(Stored dataset items)
——

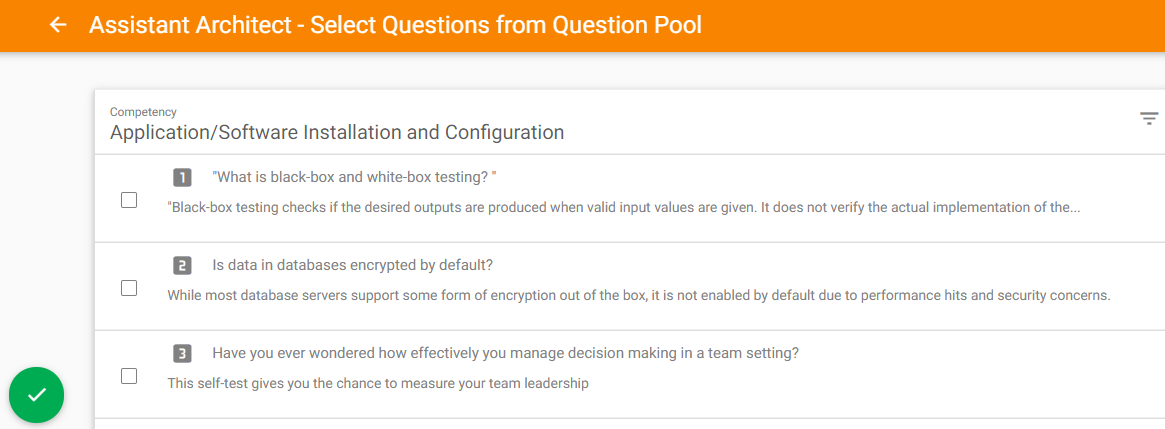Open the team decision making question title
Image resolution: width=1165 pixels, height=429 pixels.
click(505, 353)
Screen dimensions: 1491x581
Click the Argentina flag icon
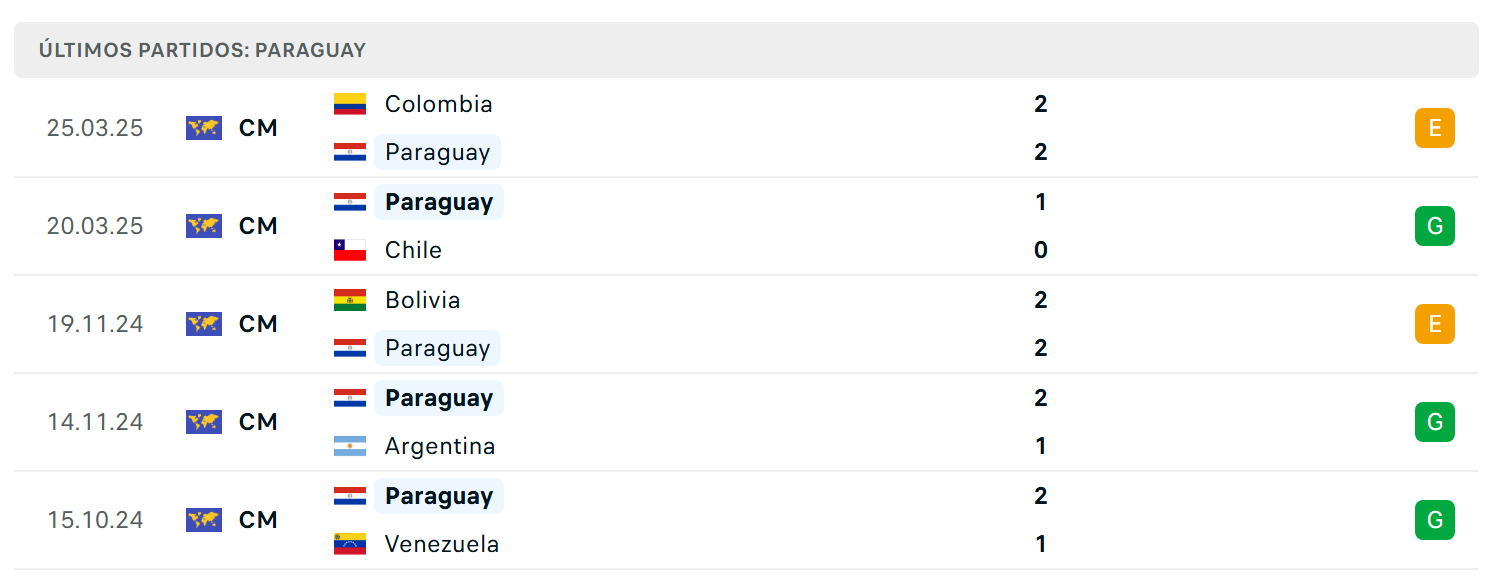pos(350,446)
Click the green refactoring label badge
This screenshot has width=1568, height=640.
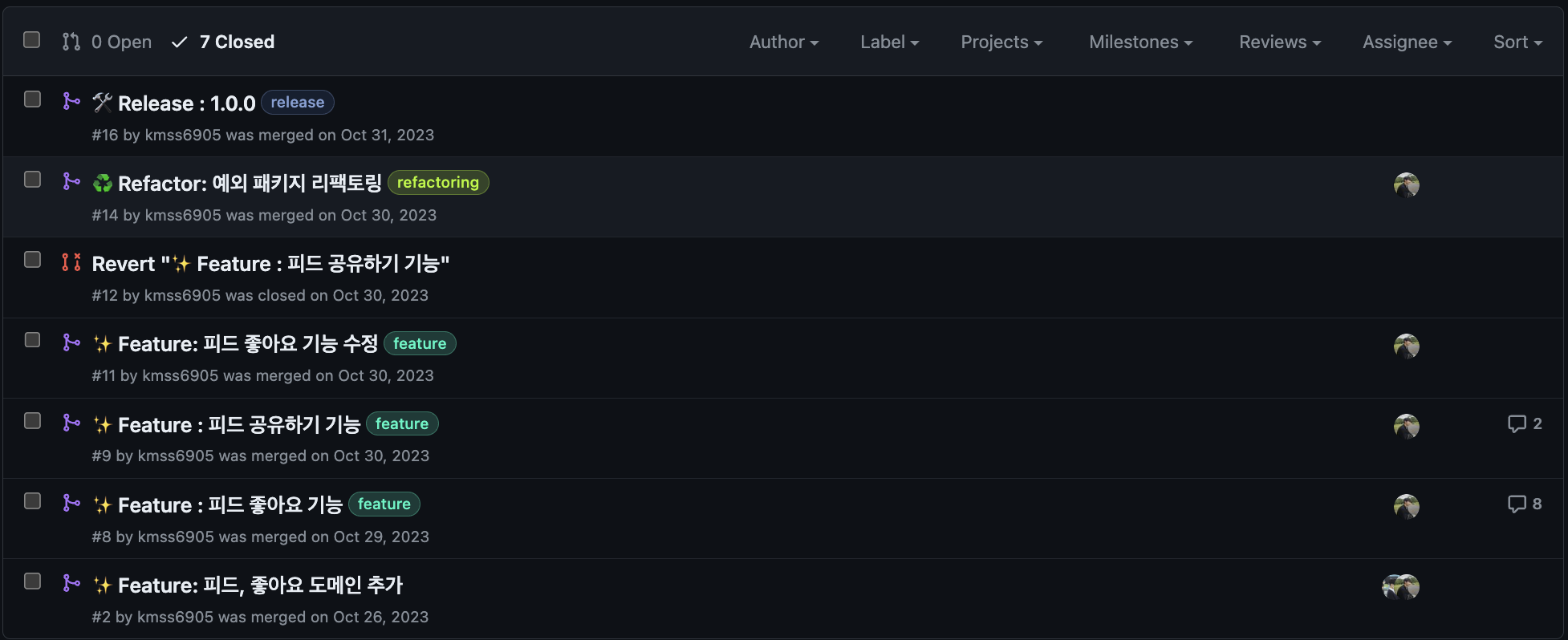438,182
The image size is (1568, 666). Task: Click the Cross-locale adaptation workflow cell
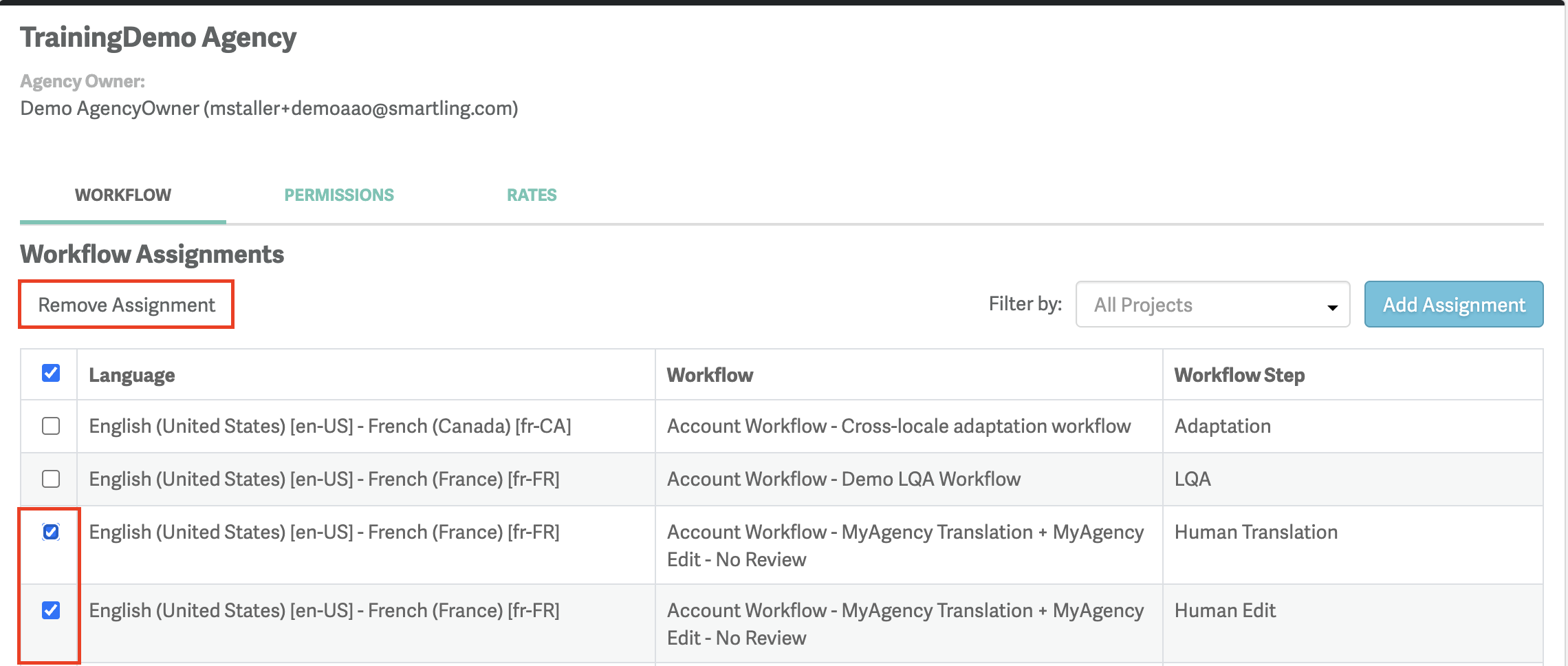click(x=898, y=426)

——

The required output is the lines from the one containing "This screenshot has width=1568, height=640." through the end of the data, printed exactly, with no pictures.

> TASK RESPONSE
This screenshot has width=1568, height=640.
438,182
The image size is (1568, 666). Task: Click the Cross-locale adaptation workflow cell
click(x=898, y=426)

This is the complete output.